Les défectuosités du samsara
Parfois, on voit quelqu’un dans une situation dramatique (un brave type coincé avec une fille complètement nase, ou l’inverse), mais qui n’arrive pas à s’en défaire. Le plus étonnant, c’est quand cette personne est lucide sur sa situation. Normalement, quand on est lucide, on change.
Sauf si n’on est lucide que la moitié du temps, ce qui est le cas général. Par exemple, vous remarquerez que ce genre de personne tient deux discours. 1) « Cette fille est complètement folle, elle me fait chier exprès, et moi je reproduis le même schéma que mon père, en plus j’arrive pas à me faire des amis, je suis tout seul, j’ai une vie de merde, j’ai foiré ma pratique, rien ne va ». 2) « Je reste avec cette fille par compassion, regarde tous les progrès qu’elle a fait, elle a besoin de moi, de toutes façons dans la vie c’est bien d’aider les autres, ça nous fait progresser ». Dans un cas, on a le nullos qui est bien conscient de ce qui ne va pas chez lui, mais cette perception lui est insupportable. Alors l’autre partie du temps, il devient un être spirituellement évolué qui reste avec la fille par compassion. Un jour sur deux ils se séparent, l’autre jour sur deux il est le sauveur.

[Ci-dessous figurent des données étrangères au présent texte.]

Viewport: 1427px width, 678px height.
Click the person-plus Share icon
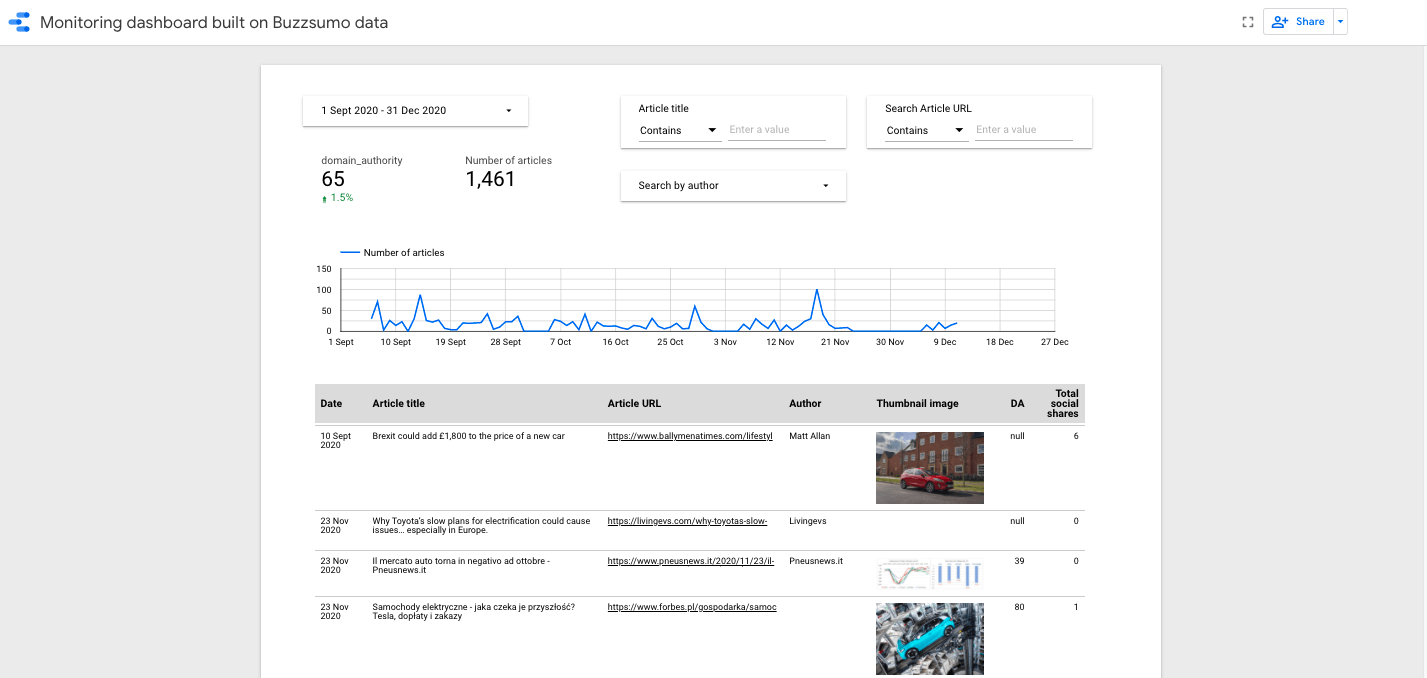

Chez nous, on peut retrouver le même discours au fil des jours. Soit « j’ai une vie de merde qui ne va nulle part », soit « aujourd’hui il fait beau, tout ne va pas si mal ».

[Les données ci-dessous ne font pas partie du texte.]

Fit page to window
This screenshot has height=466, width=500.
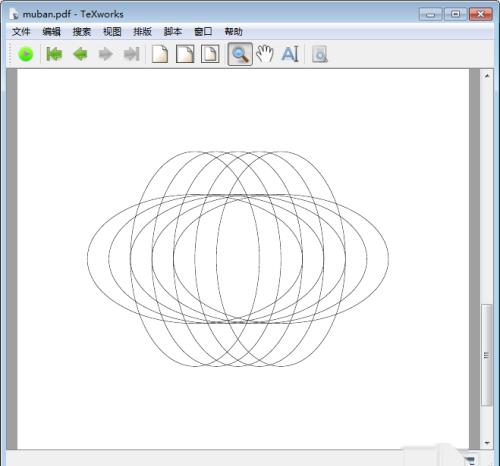pos(210,54)
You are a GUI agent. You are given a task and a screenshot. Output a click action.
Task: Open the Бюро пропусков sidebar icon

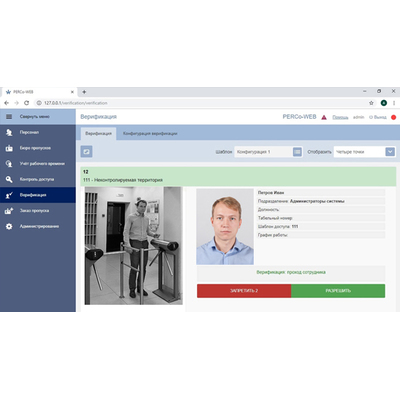pos(9,148)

Comment peut-on discriminer le faux discours du juste discours chez notre ami nullos/sauveur ? Lorsque nous pouvons le discriminer chez nous.
En réalité, nous avons vraiment une vie de merde, mais quand ça devient trop insupportable, un petit coup de cinéma, un petit coup de restau, un petit coup de distraction, une petite sieste, et tout ne va pas si mal. Cela fonctionne comme un mal de dents permanent. Tant qu’on a des cachets à portée de la main, ça ne va pas si mal. On a mal une partie du temps, mais dès que ça devient pénible, hop les cachets, et pendant un moment tout va bien. Petit à petit, cependant, on finit bien par se rendre compte que les cachets ne sont qu’une solution temporaire, qu’il va falloir s’attaquer à la vraie cause, aller chez le dentiste, parce que ça va tellement peu s’arranger avec le temps qu’un jour ou l’autre même les cachets ne feront plus d’effet.

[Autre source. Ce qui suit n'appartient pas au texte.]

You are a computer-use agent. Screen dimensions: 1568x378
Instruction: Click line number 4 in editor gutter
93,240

Personnellement, je suis partisan de s’attaquer à la cause alors que les cachet font encore de l’effet, ce qui laisse une marge de manœuvre. Histoire de ne pas se retrouver à avoir tellement mal aux dents qu’on ne peut même plus aller chez le dentiste.
Au rang des distractions, le travail est la première. Quand on travaille, on ne voit pas le temps passer. Ne le voyant pas passer, on n’a pas l’impression de le perdre. Un peu comme quand on regarde un film. Donc on a vraiment « perdu » ce temps au sens où non seulement on n’en a rien fait d’utile, mais on plus on ne sait même pas qu’il est passé. Alors que si on nous enferme dans une pièce avec un coussin avec impossibilité d’en sortir pendant 3 mois et aucune distraction possible, c’est sûr qu’on va voir le temps passer et qu’on va se mettre à pratiquer. Mais il ne faudrait même pas avoir des crayons et du papier sous la main, sinon c’est foutu. Comme le dit Chepa : « Parfois, quand je vois les gens sortir de retraite, je vois que certains ont fait de jolies tangkas et de belles statues. Ça signifie que la retraite n’a pas servi à grand-chose ».
Si vous regardez les gens, ils vont de distraction en distraction. Travailler, manger, travailler, lire ou dormir dans le métro, manger, regarder la télé, dormir. Ils ne voient absolument pas le temps passer. Pas étonnant qu'ils ne pratiquent pas. Ils ne perdent pas leur temps, pour eux le temps n'existe pas.